▶ Passage given
________________________

Therefore, it is possible for the thread waiting in the IOCTL in
submit_bio_wait call in blkdev_issue_discard to wait for several
minutes.  The hung task watchdog is usually configured for 2 minutes,
and this can expire before the operation finishes.

This operation is very important to the security model of Chrome OS
devices.  Therefore, we would like the kernel to survive this even if
it takes several minutes.

Three approaches come to mind:

One approach is to somehow avoid waiting for a single monolithic
operation and instead wait on bits and pieces of the operation.  These
can be sized to finish within a reasonable timeframe.  The exact size
is likely device-specific.  We already split these operations before
issuing to the device, but the IOCTL thread is waiting for the whole
rather than the parts. The hung task watchdog only sees the total
amount of time the thread slept and not the forward progress taking
place quietly.

Another approach might be to do something in the spirit of the write
system call: complete the partial operation (whatever the kernel
thinks is reasonable), adjust the IOCTL argument and have the
userspace reissue the syscall to continue the operation.  The second
option should probably be done with a different IOCTL name to avoid
breaking userspace.

________________________

[Entries pointing to words and elements]
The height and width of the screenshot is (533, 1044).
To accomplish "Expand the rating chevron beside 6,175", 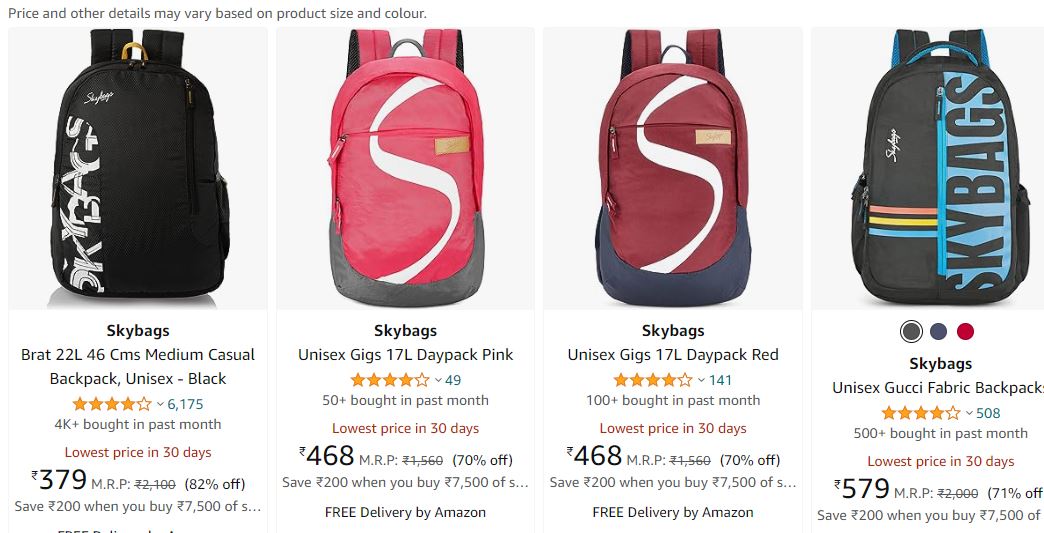I will (160, 405).
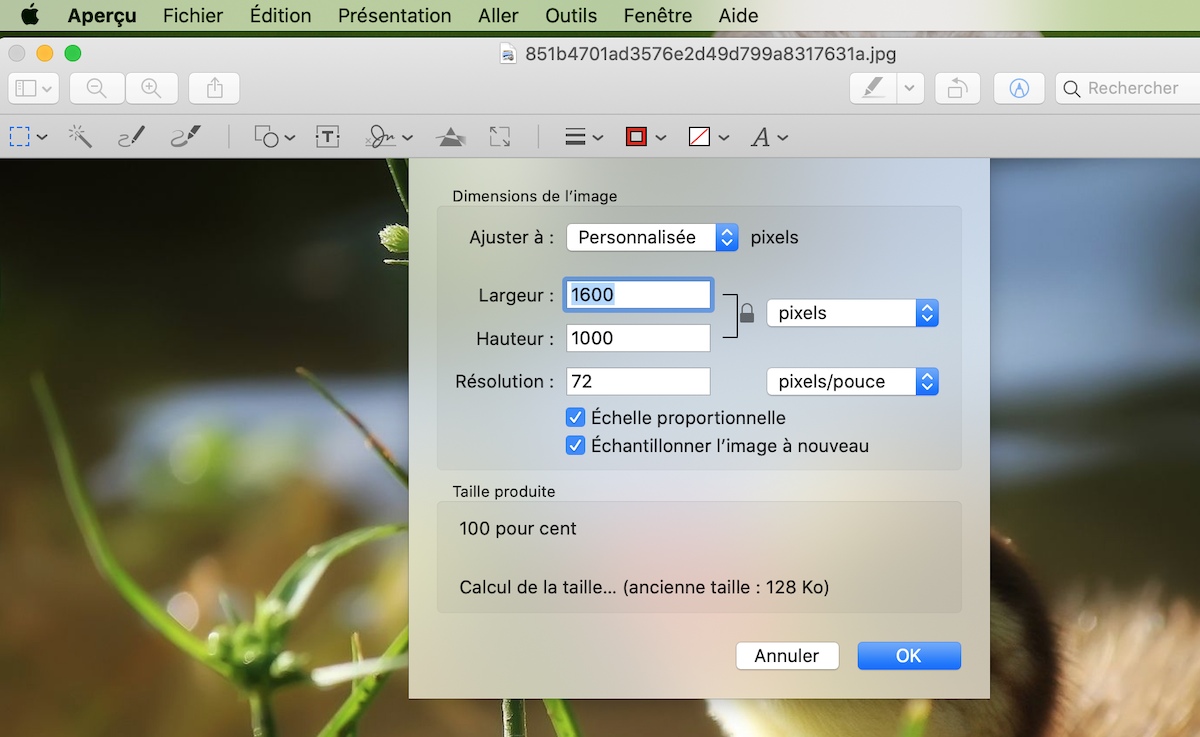1200x737 pixels.
Task: Toggle Échantillonner l'image à nouveau checkbox
Action: tap(576, 446)
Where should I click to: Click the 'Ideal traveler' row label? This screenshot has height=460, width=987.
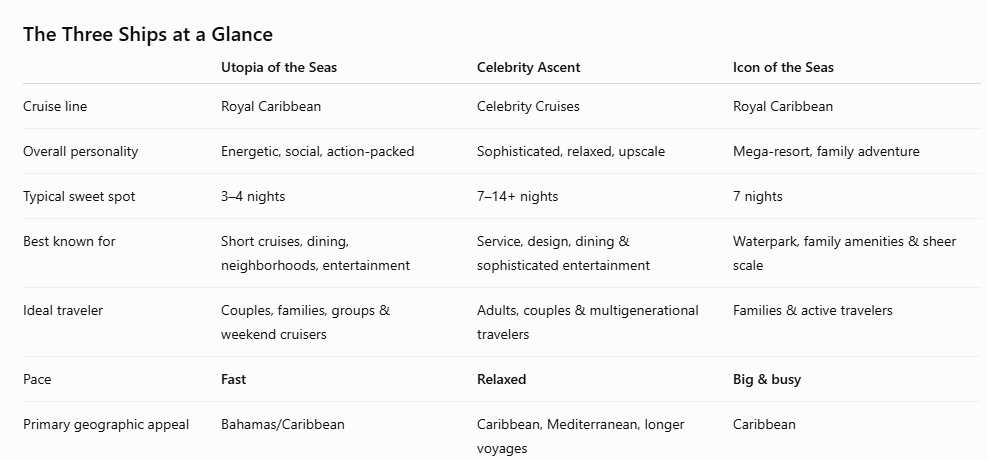(63, 310)
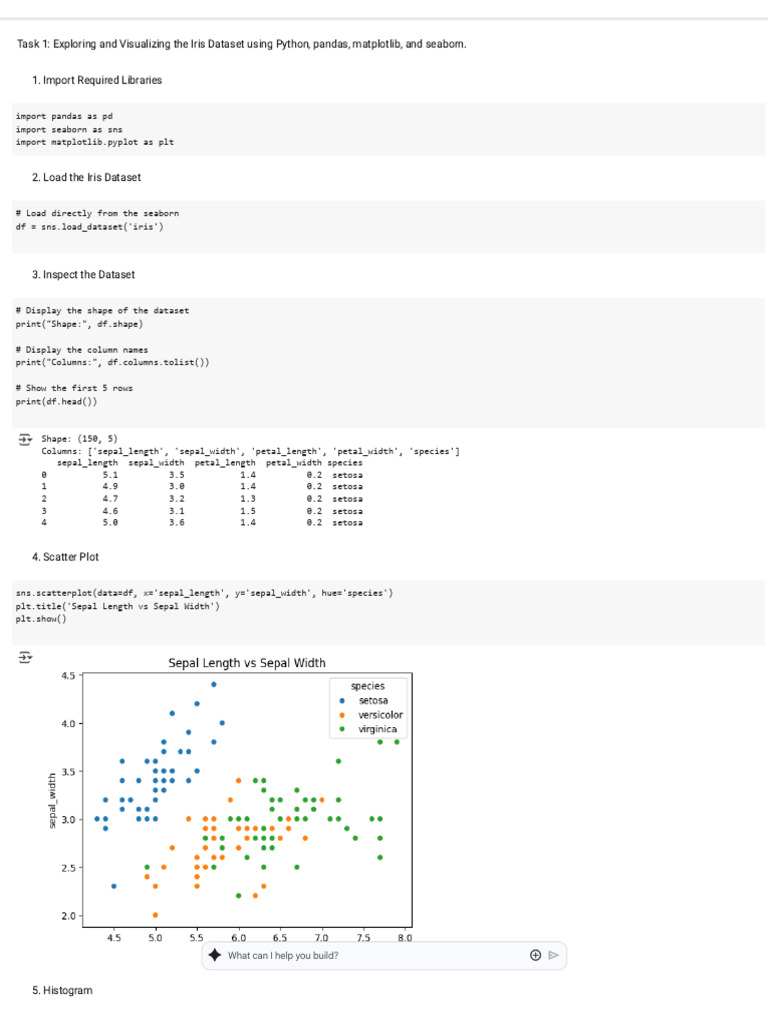The height and width of the screenshot is (1024, 768).
Task: Click the "5. Histogram" heading
Action: pos(62,990)
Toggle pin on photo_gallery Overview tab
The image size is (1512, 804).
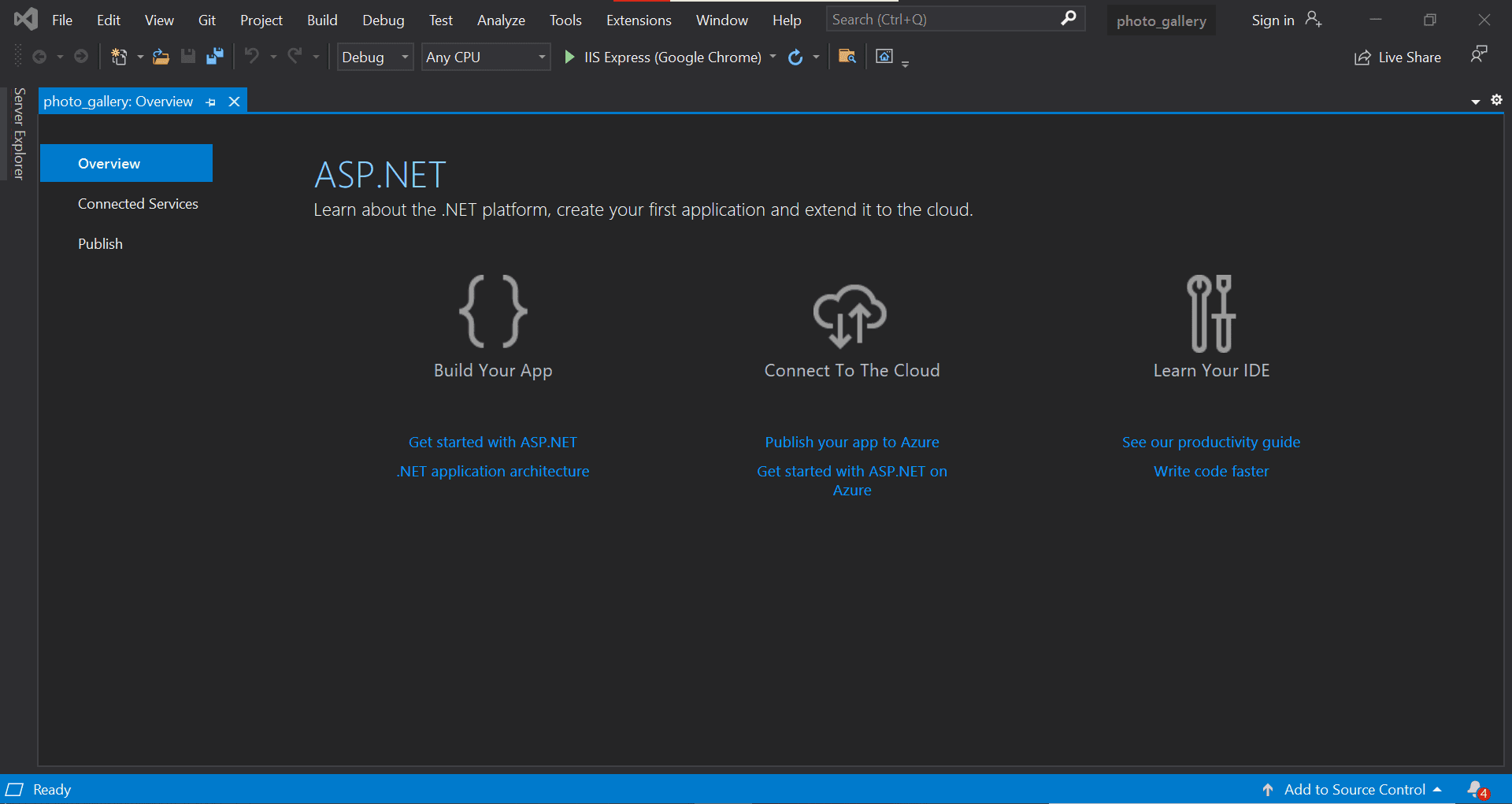pos(210,102)
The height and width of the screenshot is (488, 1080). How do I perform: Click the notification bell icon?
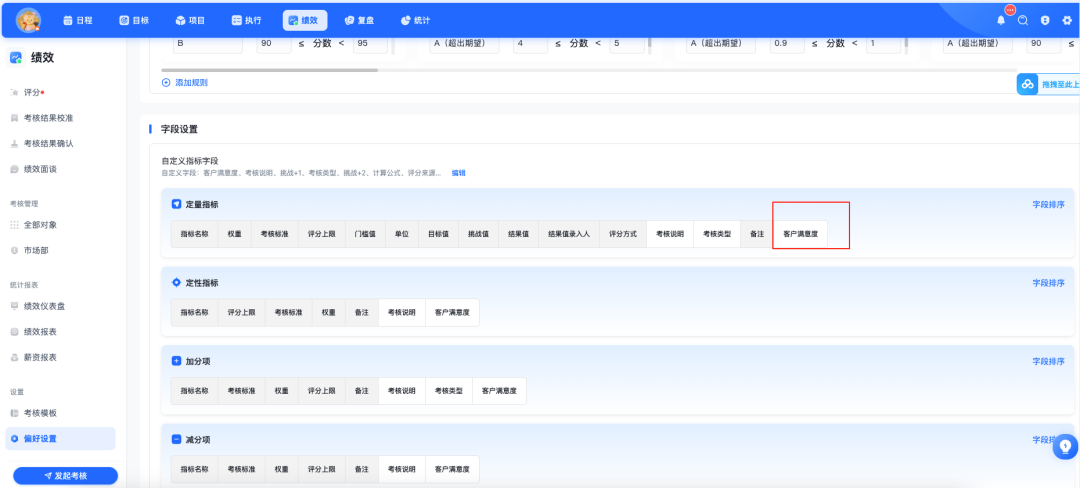tap(1001, 20)
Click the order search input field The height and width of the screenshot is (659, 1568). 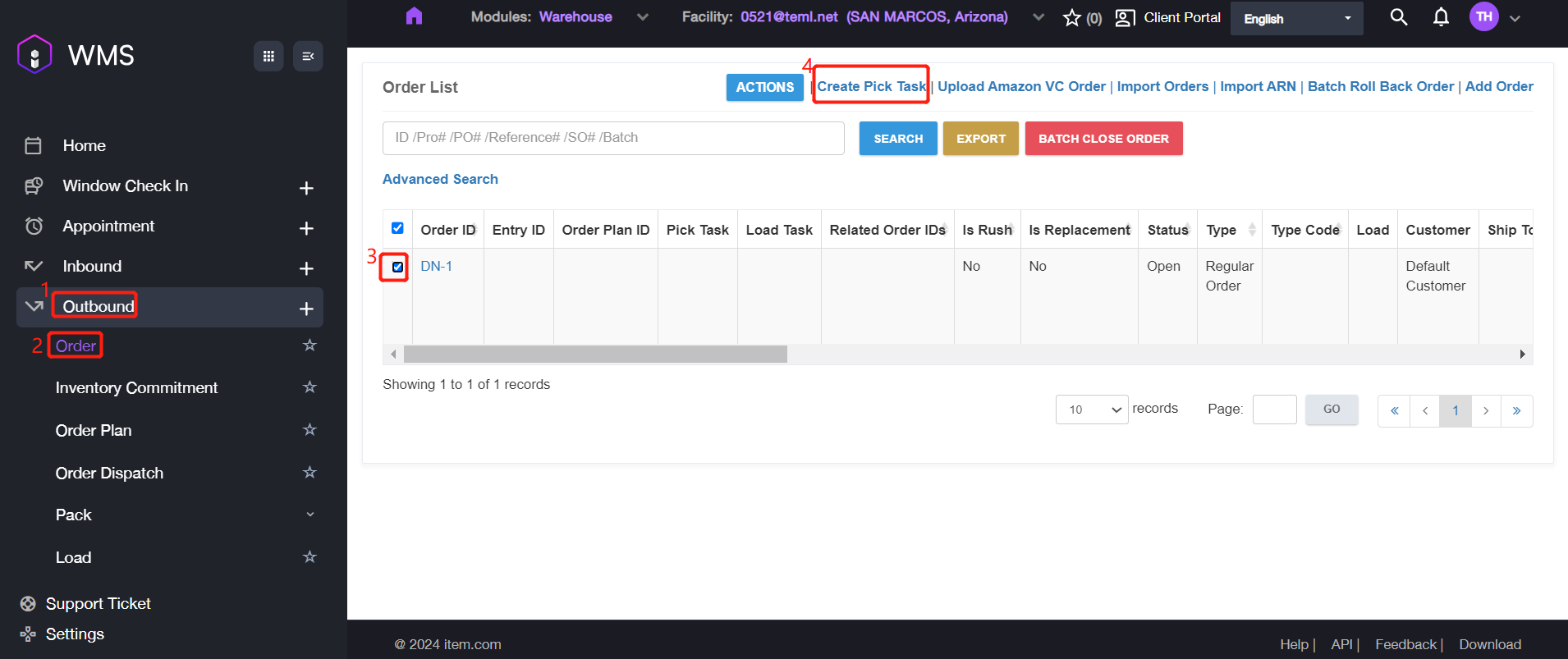[x=612, y=138]

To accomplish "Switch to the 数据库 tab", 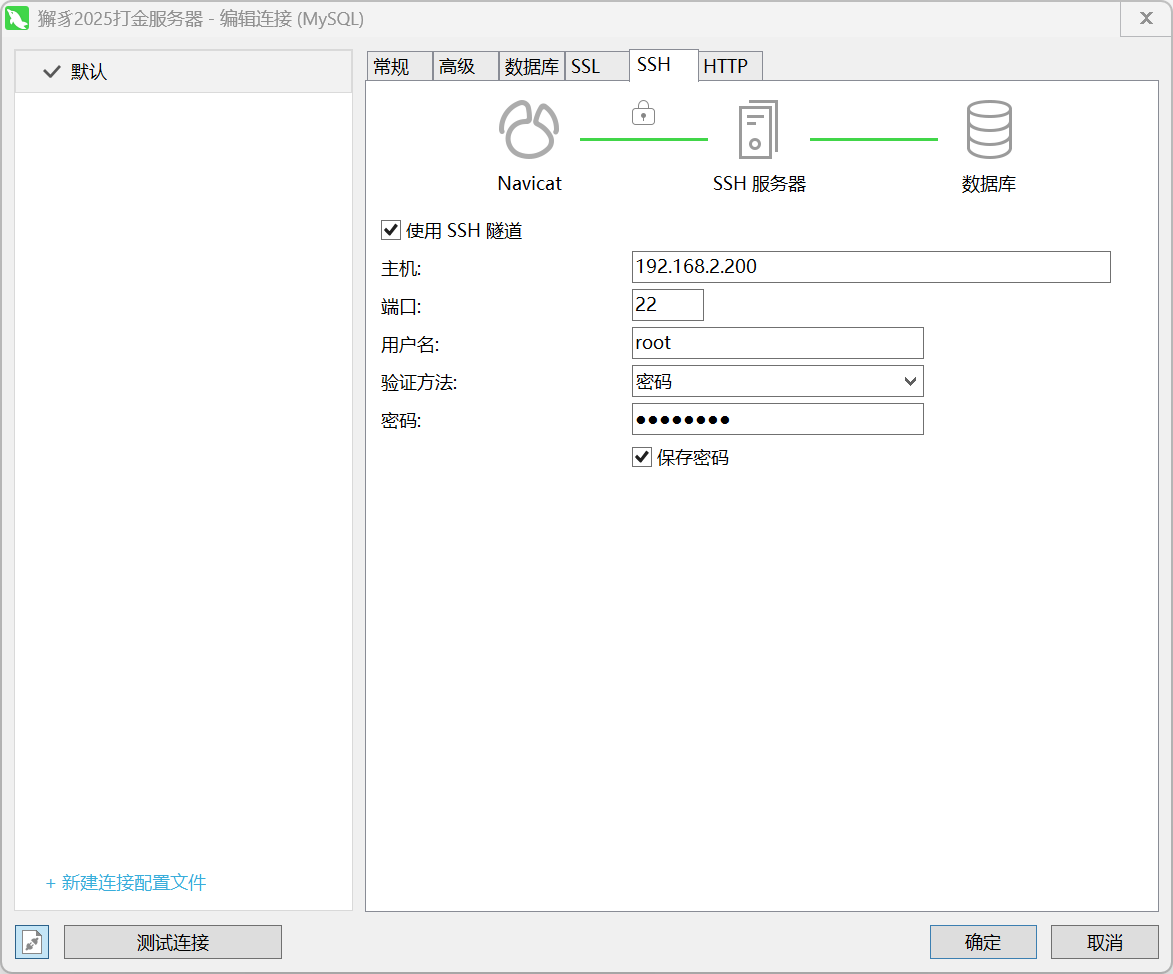I will tap(531, 67).

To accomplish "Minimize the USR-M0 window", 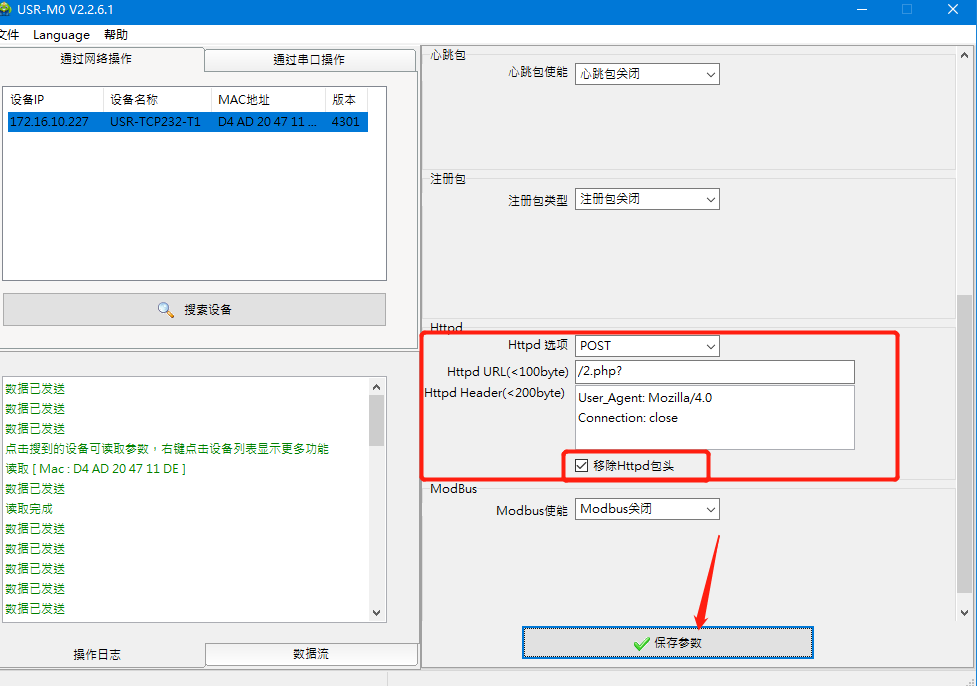I will [858, 9].
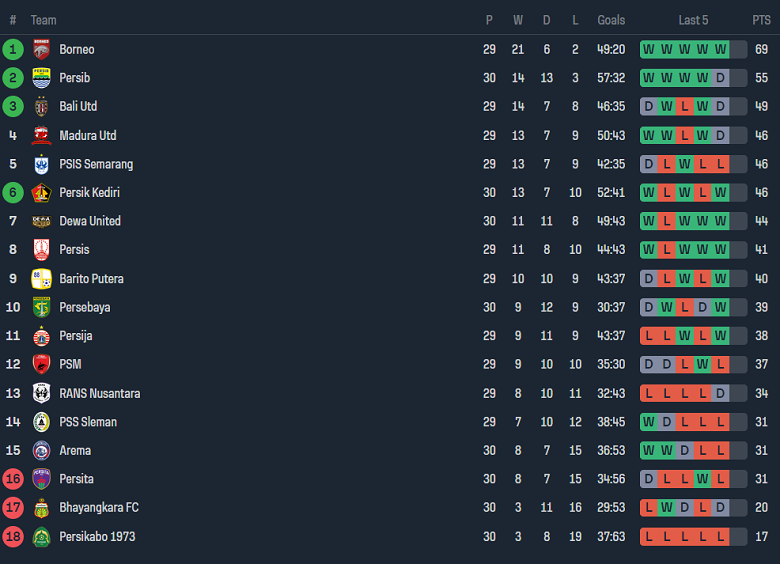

________________________

▶ Exercise
Resume the passage about long-running discard operations and the hung task watchdog, starting right after its last sentence. You won't need any of these lines.

▶ Expected output
A third approach, which is perhaps more adventurous, is to have a
notion of forward progress that a thread can export and the hung task
watchdog can evaluate.  This can take the form of a function pointer
and an argument.  The result of the function is a monotonically
decreasing unsigned value.  When this value stops changing, we can
conclude that the thread is hung.  This can be used in place of
context switch count for tasks where this function is available.  This
can potentially solve other similar issues, there is a way to tell if
there is forward progress, but it is not as straightforward as the
context switch count.

What are your thoughts?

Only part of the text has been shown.